Existe, aunque nadie parezca advertirlo, un tipo de lector que no se deja engañar por la melaza del mercado. Un lector que se sumerge en la aventura de buscar con auténtico criterio y con rebelde independencia. Pues sí, leer literatura es un acto de rebeldía, frente a un orden global que aplasta la voluntad del individuo con el imperativo de lo que hay que leer. Les aseguro que ese tipo de lector al que me refiero suele tener un sentido de la estética altamente contagioso. El virus del buen gusto ataca hasta en las mejores familias.

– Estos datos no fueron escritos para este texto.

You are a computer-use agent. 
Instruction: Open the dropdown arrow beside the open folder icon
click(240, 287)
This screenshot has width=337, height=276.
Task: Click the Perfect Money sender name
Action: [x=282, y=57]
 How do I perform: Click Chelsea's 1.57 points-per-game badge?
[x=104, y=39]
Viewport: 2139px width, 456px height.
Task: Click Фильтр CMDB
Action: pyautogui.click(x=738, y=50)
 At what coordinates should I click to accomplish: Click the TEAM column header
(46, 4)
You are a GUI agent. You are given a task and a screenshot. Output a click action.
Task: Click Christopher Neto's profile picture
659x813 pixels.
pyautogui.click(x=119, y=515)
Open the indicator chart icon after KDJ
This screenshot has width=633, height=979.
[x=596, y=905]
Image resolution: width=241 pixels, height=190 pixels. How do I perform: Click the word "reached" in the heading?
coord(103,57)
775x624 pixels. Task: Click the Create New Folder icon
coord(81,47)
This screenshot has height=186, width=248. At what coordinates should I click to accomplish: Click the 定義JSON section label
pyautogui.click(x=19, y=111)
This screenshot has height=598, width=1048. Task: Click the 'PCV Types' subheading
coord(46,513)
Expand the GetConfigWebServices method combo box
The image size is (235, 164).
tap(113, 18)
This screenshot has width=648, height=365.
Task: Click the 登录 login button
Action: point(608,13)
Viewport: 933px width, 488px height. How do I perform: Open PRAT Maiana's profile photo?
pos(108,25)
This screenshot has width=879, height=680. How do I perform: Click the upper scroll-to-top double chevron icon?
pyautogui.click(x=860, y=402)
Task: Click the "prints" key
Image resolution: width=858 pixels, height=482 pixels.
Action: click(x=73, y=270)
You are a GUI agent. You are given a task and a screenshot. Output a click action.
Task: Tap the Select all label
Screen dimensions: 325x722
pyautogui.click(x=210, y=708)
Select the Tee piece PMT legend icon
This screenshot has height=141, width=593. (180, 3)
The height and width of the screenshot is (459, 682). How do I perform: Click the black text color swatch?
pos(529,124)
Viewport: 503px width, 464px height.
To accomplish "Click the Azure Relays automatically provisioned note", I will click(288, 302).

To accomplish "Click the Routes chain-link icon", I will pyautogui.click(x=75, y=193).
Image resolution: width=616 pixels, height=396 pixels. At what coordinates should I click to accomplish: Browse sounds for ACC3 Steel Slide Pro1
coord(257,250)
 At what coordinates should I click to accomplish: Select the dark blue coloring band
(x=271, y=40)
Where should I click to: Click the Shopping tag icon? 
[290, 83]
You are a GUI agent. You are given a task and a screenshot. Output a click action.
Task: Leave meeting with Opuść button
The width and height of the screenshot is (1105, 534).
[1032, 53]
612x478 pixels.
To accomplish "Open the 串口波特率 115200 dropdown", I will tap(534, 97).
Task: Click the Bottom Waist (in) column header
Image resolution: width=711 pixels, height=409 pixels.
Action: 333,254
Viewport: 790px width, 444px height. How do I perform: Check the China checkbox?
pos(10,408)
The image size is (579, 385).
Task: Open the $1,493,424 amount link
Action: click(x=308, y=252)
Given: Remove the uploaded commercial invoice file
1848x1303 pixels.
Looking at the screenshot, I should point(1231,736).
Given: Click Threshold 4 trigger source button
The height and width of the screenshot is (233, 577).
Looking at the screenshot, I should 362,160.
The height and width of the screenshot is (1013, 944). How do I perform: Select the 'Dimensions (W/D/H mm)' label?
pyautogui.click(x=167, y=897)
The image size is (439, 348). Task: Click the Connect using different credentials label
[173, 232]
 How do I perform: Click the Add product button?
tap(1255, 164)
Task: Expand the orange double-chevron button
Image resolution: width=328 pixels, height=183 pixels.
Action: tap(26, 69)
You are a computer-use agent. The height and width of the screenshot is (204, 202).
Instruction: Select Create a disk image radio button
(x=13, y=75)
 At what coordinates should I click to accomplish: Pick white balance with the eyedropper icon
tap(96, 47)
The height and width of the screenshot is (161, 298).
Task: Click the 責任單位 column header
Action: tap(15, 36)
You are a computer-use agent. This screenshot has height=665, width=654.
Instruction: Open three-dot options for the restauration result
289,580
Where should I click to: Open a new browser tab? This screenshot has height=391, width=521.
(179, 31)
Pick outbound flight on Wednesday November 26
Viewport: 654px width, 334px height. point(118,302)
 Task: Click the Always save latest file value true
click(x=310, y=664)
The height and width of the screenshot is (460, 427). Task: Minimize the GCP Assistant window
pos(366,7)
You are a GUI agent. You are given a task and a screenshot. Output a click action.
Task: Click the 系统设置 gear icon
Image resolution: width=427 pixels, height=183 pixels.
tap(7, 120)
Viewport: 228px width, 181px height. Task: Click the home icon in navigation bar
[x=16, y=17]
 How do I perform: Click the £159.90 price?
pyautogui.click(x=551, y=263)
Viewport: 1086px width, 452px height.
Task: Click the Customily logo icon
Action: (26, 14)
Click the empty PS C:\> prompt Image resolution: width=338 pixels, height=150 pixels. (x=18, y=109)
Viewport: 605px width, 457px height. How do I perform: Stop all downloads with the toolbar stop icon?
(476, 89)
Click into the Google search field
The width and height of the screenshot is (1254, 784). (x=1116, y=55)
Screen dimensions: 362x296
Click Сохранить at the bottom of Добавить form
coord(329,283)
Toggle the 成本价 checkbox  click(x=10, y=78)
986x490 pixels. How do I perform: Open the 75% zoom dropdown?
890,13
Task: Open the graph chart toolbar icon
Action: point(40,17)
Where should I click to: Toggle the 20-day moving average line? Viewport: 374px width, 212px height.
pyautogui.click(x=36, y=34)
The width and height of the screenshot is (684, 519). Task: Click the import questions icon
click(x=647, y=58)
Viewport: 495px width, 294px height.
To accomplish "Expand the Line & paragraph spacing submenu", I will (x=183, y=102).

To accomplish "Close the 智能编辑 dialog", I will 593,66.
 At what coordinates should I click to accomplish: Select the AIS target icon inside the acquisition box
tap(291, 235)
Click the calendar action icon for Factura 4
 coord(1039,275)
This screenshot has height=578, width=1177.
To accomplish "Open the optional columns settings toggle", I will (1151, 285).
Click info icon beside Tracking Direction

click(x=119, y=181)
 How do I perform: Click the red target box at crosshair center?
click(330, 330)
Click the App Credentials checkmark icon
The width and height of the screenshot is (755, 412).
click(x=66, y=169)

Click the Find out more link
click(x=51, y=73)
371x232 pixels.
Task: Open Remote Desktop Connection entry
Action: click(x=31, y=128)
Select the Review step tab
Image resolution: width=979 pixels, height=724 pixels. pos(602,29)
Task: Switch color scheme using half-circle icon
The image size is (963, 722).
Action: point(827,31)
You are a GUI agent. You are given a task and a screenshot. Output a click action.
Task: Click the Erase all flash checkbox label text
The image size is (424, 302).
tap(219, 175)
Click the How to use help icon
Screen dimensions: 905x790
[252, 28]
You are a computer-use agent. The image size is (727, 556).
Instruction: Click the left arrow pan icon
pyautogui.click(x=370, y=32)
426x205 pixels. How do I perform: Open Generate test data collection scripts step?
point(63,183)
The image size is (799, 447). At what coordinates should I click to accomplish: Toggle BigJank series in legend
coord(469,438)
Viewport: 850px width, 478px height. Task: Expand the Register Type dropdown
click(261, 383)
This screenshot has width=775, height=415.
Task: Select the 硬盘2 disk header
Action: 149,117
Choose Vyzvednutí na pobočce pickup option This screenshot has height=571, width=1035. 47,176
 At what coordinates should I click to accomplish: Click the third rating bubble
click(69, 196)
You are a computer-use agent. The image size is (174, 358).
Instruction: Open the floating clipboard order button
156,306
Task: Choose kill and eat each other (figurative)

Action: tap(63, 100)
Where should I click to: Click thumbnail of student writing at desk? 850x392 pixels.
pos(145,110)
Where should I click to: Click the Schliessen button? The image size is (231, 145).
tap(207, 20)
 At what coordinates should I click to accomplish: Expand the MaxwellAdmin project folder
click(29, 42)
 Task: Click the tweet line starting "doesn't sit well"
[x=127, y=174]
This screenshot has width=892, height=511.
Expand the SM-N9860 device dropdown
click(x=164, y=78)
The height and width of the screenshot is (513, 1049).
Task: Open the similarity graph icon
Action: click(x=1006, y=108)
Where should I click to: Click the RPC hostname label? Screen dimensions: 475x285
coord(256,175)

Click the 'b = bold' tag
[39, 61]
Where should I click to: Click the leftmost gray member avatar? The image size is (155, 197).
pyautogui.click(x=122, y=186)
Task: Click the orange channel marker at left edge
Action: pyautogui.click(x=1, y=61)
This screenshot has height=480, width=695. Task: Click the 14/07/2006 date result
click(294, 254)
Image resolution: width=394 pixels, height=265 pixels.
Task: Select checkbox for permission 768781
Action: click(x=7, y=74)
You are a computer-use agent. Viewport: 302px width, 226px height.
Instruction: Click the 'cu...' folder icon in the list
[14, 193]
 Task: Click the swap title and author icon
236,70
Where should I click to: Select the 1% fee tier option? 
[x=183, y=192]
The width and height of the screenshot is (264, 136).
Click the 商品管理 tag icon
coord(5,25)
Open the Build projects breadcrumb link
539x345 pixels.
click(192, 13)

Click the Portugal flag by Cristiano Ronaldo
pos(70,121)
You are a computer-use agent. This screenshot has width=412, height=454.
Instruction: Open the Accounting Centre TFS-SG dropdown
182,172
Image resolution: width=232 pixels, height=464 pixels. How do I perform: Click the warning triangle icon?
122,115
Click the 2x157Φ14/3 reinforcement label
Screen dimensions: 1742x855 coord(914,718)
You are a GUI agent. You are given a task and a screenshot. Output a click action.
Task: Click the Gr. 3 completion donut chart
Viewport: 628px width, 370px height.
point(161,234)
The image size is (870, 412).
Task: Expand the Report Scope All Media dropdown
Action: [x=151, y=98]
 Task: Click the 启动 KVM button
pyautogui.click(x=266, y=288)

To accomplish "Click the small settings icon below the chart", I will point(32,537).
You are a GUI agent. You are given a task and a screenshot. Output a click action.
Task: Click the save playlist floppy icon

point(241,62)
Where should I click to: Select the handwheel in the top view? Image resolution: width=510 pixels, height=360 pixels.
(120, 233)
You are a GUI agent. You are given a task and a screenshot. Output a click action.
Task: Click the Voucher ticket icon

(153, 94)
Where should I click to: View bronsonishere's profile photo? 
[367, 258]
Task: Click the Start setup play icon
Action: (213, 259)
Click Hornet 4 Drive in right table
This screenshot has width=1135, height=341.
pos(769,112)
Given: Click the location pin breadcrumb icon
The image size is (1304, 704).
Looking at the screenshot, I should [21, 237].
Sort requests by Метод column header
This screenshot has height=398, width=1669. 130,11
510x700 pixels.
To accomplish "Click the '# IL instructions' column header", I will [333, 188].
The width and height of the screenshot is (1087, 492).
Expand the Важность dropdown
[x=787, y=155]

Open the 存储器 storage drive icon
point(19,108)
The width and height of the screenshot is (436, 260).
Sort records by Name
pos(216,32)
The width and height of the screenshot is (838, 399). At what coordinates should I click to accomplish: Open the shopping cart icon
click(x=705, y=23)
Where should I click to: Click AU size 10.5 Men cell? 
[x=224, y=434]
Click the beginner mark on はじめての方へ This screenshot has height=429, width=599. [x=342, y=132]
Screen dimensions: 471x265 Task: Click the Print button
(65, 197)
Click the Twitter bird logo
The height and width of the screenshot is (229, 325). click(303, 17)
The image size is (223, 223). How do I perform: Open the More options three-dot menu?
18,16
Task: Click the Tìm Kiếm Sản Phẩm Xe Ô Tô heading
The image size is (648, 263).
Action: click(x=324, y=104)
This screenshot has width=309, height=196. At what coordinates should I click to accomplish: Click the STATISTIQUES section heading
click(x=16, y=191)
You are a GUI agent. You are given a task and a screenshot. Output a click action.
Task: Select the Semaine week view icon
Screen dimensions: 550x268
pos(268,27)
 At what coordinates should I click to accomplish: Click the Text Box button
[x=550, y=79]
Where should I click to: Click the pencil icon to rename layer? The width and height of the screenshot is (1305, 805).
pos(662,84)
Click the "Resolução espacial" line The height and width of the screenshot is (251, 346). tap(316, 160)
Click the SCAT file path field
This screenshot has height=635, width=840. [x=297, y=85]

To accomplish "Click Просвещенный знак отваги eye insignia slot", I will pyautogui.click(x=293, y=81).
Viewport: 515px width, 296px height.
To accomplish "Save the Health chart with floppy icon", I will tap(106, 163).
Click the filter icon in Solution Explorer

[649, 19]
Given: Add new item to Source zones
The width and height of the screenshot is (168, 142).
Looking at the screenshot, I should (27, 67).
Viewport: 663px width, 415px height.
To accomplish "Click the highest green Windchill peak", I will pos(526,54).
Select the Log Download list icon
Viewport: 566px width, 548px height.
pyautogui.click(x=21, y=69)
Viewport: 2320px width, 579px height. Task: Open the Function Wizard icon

La literatura no es un hecho cultural concebido para uso y disfrute de unos cuantos pedantes, -eso no es más que una falacia tan burda como intencionada- la literatura, igual que la música, es un derecho, un placer y un lujo al alcance de millones de seres humanos. Les ruego que no confundan lo literario con esos libros escritos para crear negocio. Siempre han existido los llamados best-sellers, objetos que crearon enormes revuelos, se vendieron por toneladas, y luego desaparecieron de la memoria. Y siempre ha existido la literatura, ese vicio malsano que ha sobrevivido a los tiempos y a los mercados. Recuerden que hubo una vez un escritor que fue capaz de crear una obra de arte haciendo una parodia de los libros de caballería, que eran ni más ni menos que la misma cosa que nuestros idolatrados best-sellers; amasijos de entretenimiento en estado puro, de argumento sin pensamiento, de aventura sin valor, o con ideales torpes y trasnochados.
Y en este estado de cosas, disparatando como estoy, diré que lo de vender poco es ya un acto de coherencia, un ejercicio de idealismo en medio de tanto y tan plano realismo.